What will happen to Iran’s ultra-rare ‘red gold?’

A highly sought-after, highly expensive commodity.

Iran is the saffron production capital of the world, with a harvesting tradition that dates back over 3,000 years. Today, the country continues to produce more than 90% of this highly sought-after commodity, used in food, cosmetics, and traditional medicine.

But international sanctions placed on Iran over the country’s nuclear program has caused its saffron business to take a major hit, CNN reports. Iranian companies and banks have been blocked from the global financial system, cutting off their access to markets in Europe, the United States, and Canada.

Because they can’t use banks, Iranian companies have had to find ways around the system. “We have to go through private messengers, who are expensive, and deal directly with customers and trust they will pay us. Sometimes they cheat,” Saffron Rowhani CEO Mehrdad Rowhani toldCNN. Other companies have been bartering with overseas buyers, accepting food and consumer goods in exchange for saffron.

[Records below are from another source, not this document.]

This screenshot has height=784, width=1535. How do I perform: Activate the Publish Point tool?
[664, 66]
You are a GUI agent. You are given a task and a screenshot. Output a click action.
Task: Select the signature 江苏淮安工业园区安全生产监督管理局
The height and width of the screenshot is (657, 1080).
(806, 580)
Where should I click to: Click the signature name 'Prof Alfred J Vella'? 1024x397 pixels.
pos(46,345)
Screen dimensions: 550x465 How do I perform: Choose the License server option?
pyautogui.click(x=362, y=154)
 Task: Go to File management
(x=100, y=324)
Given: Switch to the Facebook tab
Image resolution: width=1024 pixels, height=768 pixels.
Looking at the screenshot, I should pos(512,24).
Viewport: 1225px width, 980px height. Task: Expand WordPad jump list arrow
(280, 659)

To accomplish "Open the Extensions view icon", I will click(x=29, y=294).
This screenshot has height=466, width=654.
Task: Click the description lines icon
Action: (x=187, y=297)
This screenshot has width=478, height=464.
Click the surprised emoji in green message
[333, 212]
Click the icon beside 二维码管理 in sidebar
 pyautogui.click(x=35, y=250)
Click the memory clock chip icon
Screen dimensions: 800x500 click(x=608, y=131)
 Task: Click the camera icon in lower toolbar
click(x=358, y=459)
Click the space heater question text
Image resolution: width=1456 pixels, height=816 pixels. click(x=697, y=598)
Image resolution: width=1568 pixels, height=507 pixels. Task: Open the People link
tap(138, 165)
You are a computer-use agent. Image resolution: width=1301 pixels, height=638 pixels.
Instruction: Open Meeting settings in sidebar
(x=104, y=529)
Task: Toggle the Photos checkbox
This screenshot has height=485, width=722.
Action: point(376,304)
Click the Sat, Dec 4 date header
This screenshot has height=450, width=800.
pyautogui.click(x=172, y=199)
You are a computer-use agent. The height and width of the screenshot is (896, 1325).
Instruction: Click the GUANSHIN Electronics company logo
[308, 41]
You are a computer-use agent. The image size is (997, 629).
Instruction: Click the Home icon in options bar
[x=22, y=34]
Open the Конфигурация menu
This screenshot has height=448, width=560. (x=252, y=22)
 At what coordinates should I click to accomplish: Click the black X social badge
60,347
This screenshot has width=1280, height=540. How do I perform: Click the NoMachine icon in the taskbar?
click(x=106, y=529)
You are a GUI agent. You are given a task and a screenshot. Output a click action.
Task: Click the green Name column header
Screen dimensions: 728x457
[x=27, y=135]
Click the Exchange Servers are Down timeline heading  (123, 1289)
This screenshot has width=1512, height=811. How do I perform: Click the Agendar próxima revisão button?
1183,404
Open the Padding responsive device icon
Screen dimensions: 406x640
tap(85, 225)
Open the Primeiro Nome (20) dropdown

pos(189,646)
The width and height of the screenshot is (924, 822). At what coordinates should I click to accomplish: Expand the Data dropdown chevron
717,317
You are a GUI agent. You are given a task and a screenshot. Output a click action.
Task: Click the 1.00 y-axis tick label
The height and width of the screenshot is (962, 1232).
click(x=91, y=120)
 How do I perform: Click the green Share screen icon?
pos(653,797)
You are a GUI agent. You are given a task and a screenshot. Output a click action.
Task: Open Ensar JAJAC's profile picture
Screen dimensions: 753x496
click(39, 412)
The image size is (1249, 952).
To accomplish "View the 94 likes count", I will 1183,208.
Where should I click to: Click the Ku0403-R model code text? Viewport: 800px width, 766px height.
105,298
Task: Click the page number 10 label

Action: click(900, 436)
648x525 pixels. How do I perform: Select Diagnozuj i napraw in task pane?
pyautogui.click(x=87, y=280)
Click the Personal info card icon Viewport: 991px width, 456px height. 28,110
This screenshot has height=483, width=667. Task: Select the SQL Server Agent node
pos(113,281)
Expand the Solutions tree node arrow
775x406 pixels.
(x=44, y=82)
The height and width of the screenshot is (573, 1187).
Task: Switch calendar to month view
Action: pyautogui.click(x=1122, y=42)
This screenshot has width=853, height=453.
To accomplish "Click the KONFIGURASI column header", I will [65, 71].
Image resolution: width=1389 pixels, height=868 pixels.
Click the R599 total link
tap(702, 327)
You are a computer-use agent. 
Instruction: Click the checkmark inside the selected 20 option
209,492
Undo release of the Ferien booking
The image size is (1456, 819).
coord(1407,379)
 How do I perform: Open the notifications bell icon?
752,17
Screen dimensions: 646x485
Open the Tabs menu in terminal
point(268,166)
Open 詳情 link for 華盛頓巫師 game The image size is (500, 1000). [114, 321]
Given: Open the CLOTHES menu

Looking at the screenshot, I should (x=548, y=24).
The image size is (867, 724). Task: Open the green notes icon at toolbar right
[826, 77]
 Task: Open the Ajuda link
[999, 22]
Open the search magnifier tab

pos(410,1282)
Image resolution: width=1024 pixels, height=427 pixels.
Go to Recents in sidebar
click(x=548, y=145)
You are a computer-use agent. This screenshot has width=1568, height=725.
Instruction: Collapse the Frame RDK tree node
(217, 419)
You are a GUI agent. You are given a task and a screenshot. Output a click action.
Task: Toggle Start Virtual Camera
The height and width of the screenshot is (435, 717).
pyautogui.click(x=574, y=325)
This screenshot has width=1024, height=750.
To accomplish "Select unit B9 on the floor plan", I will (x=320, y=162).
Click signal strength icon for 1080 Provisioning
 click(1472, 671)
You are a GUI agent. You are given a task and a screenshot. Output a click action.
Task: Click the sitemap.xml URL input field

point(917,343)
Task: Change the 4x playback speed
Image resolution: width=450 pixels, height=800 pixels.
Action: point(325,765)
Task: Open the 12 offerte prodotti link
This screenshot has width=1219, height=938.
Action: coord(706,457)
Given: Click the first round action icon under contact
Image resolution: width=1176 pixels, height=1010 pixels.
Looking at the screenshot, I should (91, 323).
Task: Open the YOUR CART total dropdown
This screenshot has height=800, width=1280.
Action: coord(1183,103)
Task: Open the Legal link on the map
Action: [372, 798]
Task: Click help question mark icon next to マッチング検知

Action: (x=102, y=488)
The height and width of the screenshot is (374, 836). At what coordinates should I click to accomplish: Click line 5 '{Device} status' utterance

Iran’s saffron sales continue to soldier on despite these roadblocks. By expanding to new markets across the Middle East, Rowhani has managed to maintain monthly exports. Another saffron production company, Iran Hassos Ltd., was able to sustain a turnover level similar to pre-sanction rates, despite missing out on $7 million a year in sales to the U.K. In 2014, Iranian saffron exports rose by 36% and the price per kilo rose to $2,000, according to the National Saffron Council.

CNN predicts that once sanctions are lifted, Iranian companies will be rewarded with skyrocketing demand resulting in greatly increased prices.